Thursday, November 5, 2009

These are not normal times...He told me.

My Master is going through a difficult time in his very personal life. He received some bad news last Friday and did not tell me. I was not invited to visit him this past weekend. Gosh, I really wanted to see him after I took my youngest son trick or treating. I had no idea what was going on with Him.

I am very transparent with my life with Him and he is not so open with me
As much as I dream for it to happen, I do not live with my Master. I am allowed to spend time with Him often. This agreement has worked well for both of us. However, that desire is there for me. It isn't something I need.



This weekend I was told I could "move on" if I wanted and maybe I would be made to take a "vacation" Because I came off as not satisfied and not trusting.My Master does not phone me. We only chat online and that is every night. Sometimes I feel he is coming to talk to me just to leave and I asked him why? It seems like he is not reading my words too.



Those words truely hurt me. After two years of being His devoted submissive what made him say that to me?
I was respectful when I voiced my concerns. That I felt he was not truly giving me his attention when we chatted and how he signs on already leaving. I had no idea what had happened on Friday. (His bad news).


Those words stung and I cried all weekend. I am owned and collared. However, I do not wear an everyday collar but a chain around my waist. My chain is the symbol of our relationship and my devotion.


Saturday, i ran my bubble bath and I removed His chain from my waist. I was hurt, confused. I thought, okay this is the end, He has tired of me, he wants to move on..what did i do????

The chain hung on a shelf in front of me as I soaked and contemplated. Looking up at the chain; I asked myself what does this chain mean to you? What does it mean to him?

◆ Data lines:
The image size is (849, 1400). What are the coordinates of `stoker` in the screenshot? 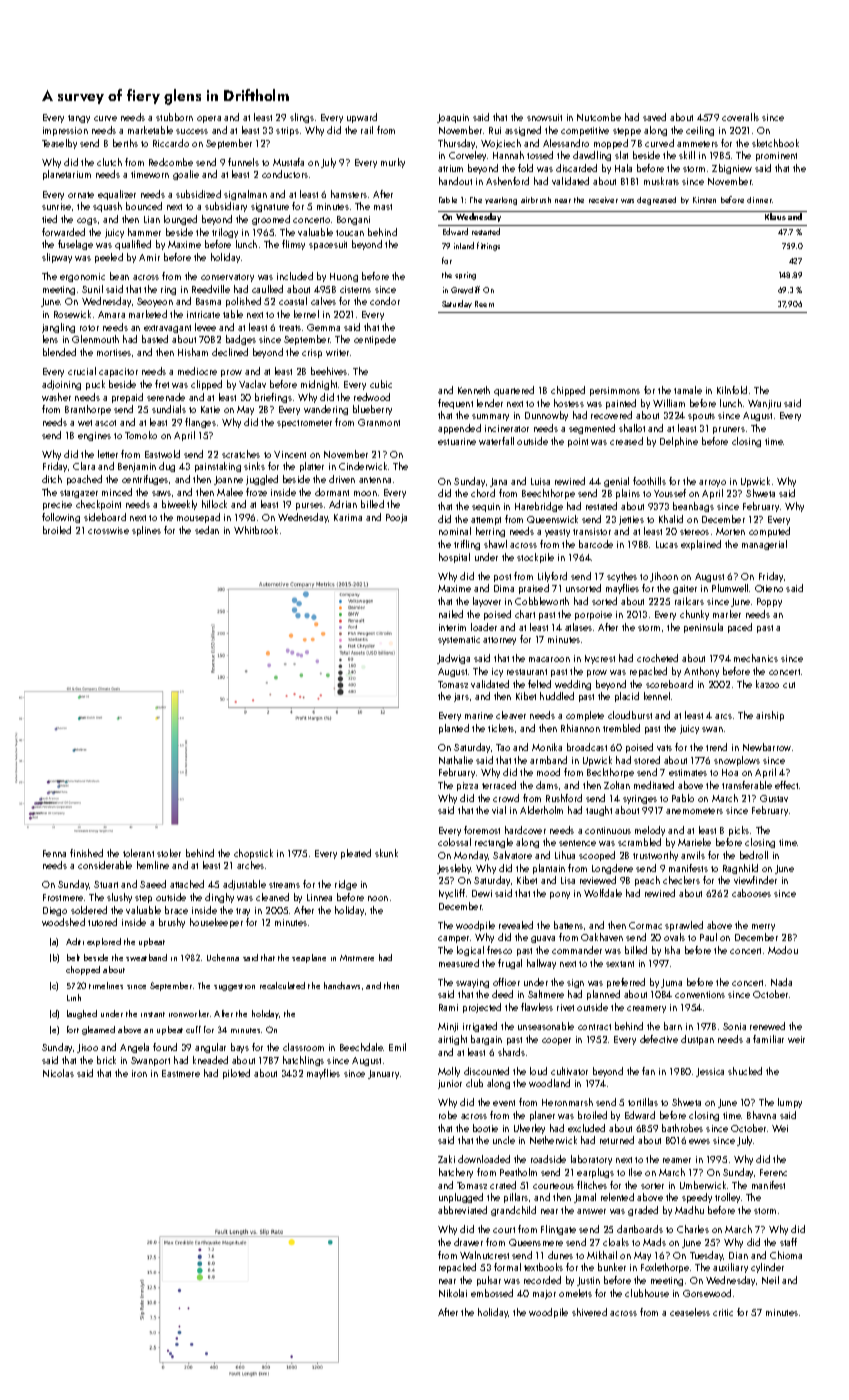 It's located at (169, 853).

◆ Stated goal A:
Name every day of the week that appears in the blog post, listing each one only once.
◆ Stated goal B:
Please copy the passage of the blog post word for word, starting with "Those words stung" and going on through "and my devotion.".

◆ Task solution A:
Thursday, Friday, Saturday

◆ Task solution B:
Those words stung and I cried all weekend. I am owned and collared. However, I do not wear an everyday collar but a chain around my waist. My chain is the symbol of our relationship and my devotion.